With PoS, network validators no longer need to compete to solve increasingly complex computational problems. Instead, they are randomly selected based on the stake they have in the network.

That said, switching to PoS has a few important advantages:

  • Makes it easier to run a knot
  • Consumes much less electricity
  • Unlocks additional possibilities such as sharding

However, there are those who also make strong arguments about the disadvantages of proof-of-stake networks. Without going into details, it is important to understand that many people support proof of work. Namely, and somewhat expectedly, some ETH miners and mining groups have joined forces to push for a hard fork that would also see the creation of a new token that will remain on the PoW consensus algorithm.

This is where things get interesting.

Will there be a hard fork?

To answer this question, we first need to look at what a hard fork is. It can be described as a permanent divergence from the latest version of the blockchain, which leads to a separation of the blockchain.
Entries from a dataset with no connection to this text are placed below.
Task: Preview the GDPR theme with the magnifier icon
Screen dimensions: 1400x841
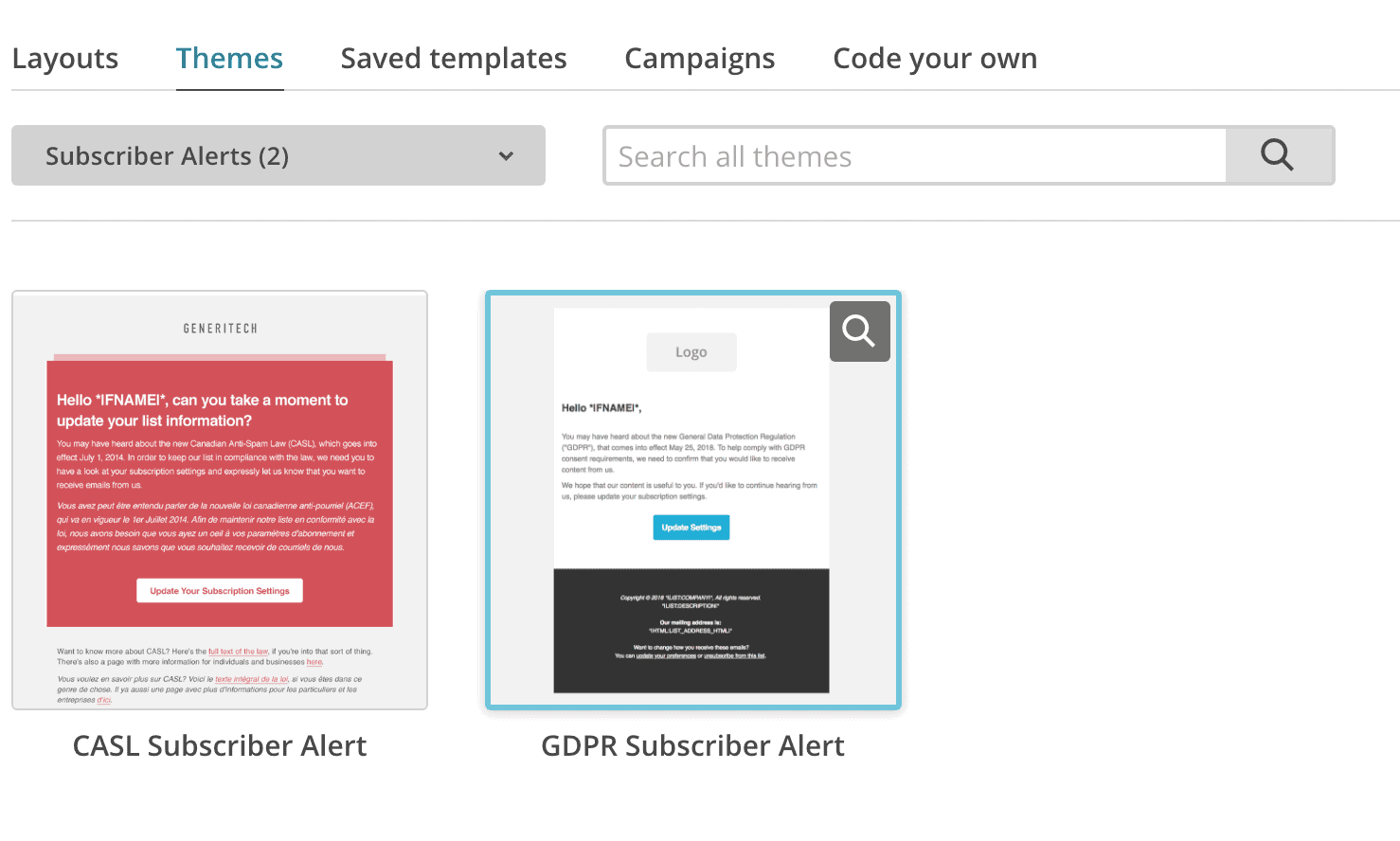Action: pos(859,331)
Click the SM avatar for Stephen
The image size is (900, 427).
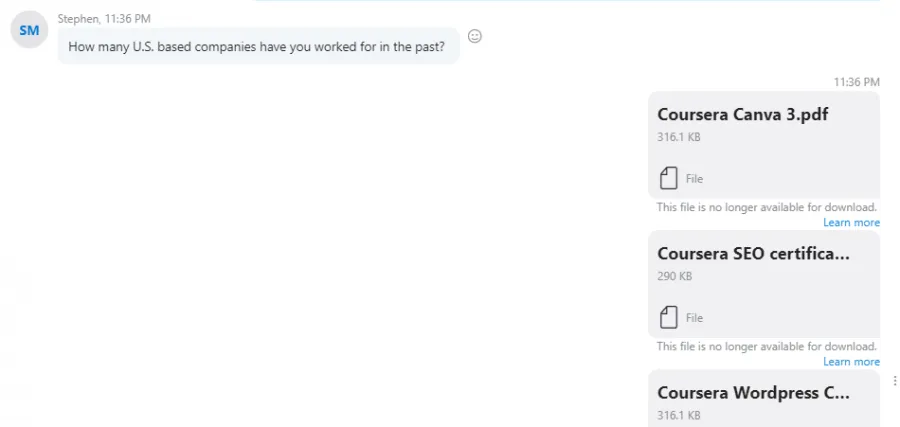pos(29,30)
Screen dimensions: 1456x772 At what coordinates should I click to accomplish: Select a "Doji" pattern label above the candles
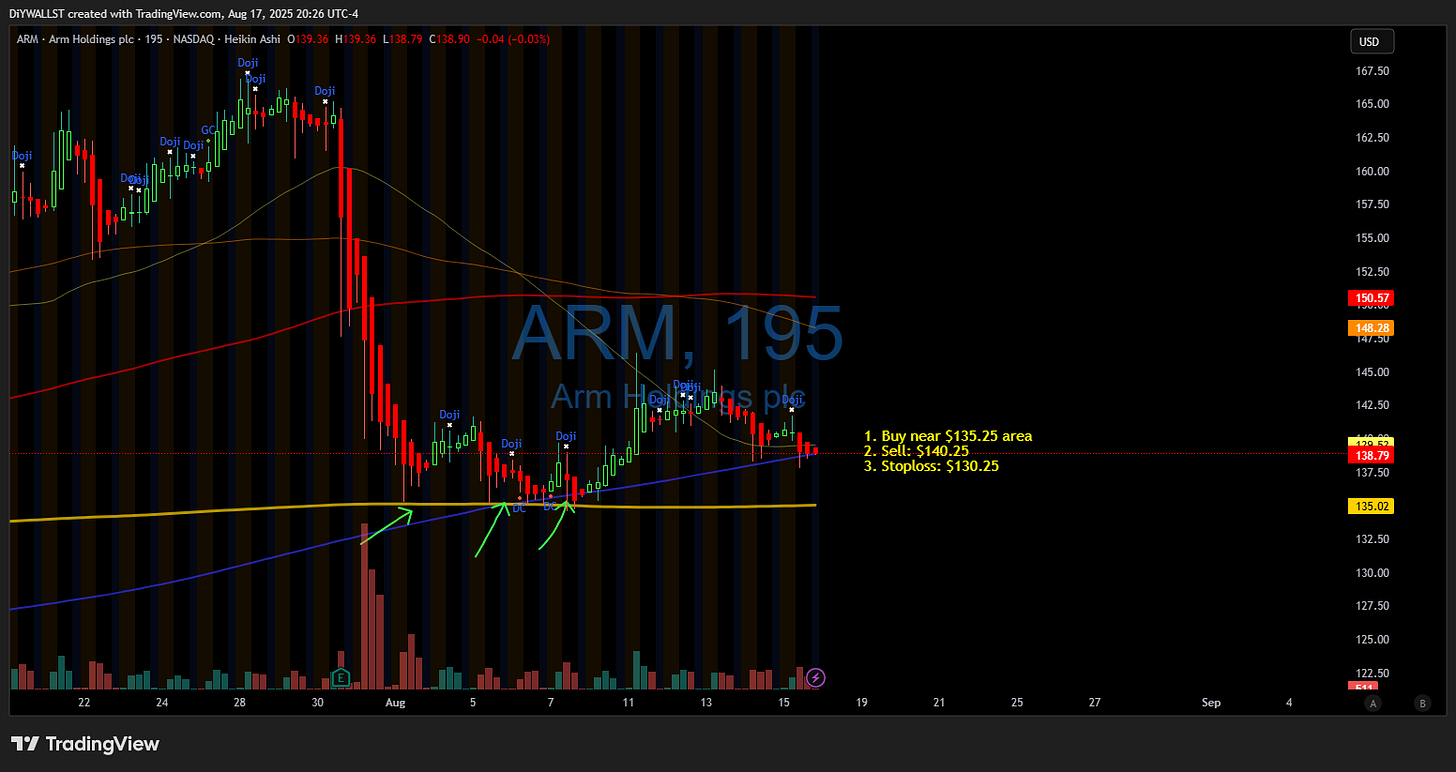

Some nodes will no longer meet consensus, which means there are two different versions of the network operating separately.

By this definition, the merger is a hard fork because it will mark the end of the proof-of-work blockchain and the start of a new one that is powered by proof-of-stake.

However, for a hard fork to have economic or social significance, it needs to be supported – there must be nodes that will continue to operate on the old network.

Justin Sun – the founder of TRON – has stirred the waters considerably over the past few weeks, who claimed to hold over 1 million ETH.

“We currently have over a million ETH. If the Ethereum hard fork is successful, we will donate forked ETHW to the ETHW community and developers to build the Ethereum ecosystem.

This was in response to Poloniex (a cryptocurrency exchange he owns) indicating that they will be “the first to support the potential forking of ETH with a list of two potential ETH tokens: ETHS and ETHW”.

Other exchanges that have announced support for the hard fork and the tokens that may come out of it include BitMEX, which will even enable leverage for POW-based ETH post-merger.

The world’s first cryptocurrency exchange, Binance, said:

“In the event of new forked tokens, Binance will assess support for the distribution and withdrawal of forked tokens.”

What does Vitalik Buterin think?

Speaking at a developer event called ETH Seoul from August 5-7, Vitalik Buterin shared his concerns.

First, he dismissed the possibility that a potential fork would harm Ethereum “significantly.” Discussing new forks, he argued that this is what Ethereum Classic is for.


“I think Ethereum Classic already has a superior community and a superior product for people with these proof-of-work values ​​and preferences. […] Almost everyone in the Ethereum ecosystem supports the move to proof-of-stake validation and is pretty united.

Moreover, he even stated that those who support the trading of potential tokens resulting from the hard fork are trying to make a quick profit.

Will ETH holders receive new Airdrop tokens?

As of this writing, it’s unclear how the whole situation will play out, as all of the above largely depends on whether or not the merger succeeds.

In any case, it is also up to the exchanges that support the resulting tokens to determine how ETH holders will receive them and how much they will get.

If one thing is certain, however, it is that Vitalik Buterin, as well as the Ethereum Foundation, strongly oppose it and have openly rejected any support for forked tokens.

It should also be noted that during events of this magnitude, some will try to take advantage and scam unsuspecting users of their ETH. Therefore, it is highly recommended to take a look at some of the the most common ETH 2.0 scams and keep in mind that promising an airdrop is one of the most popular ways of phishing and scamming victims of their funds.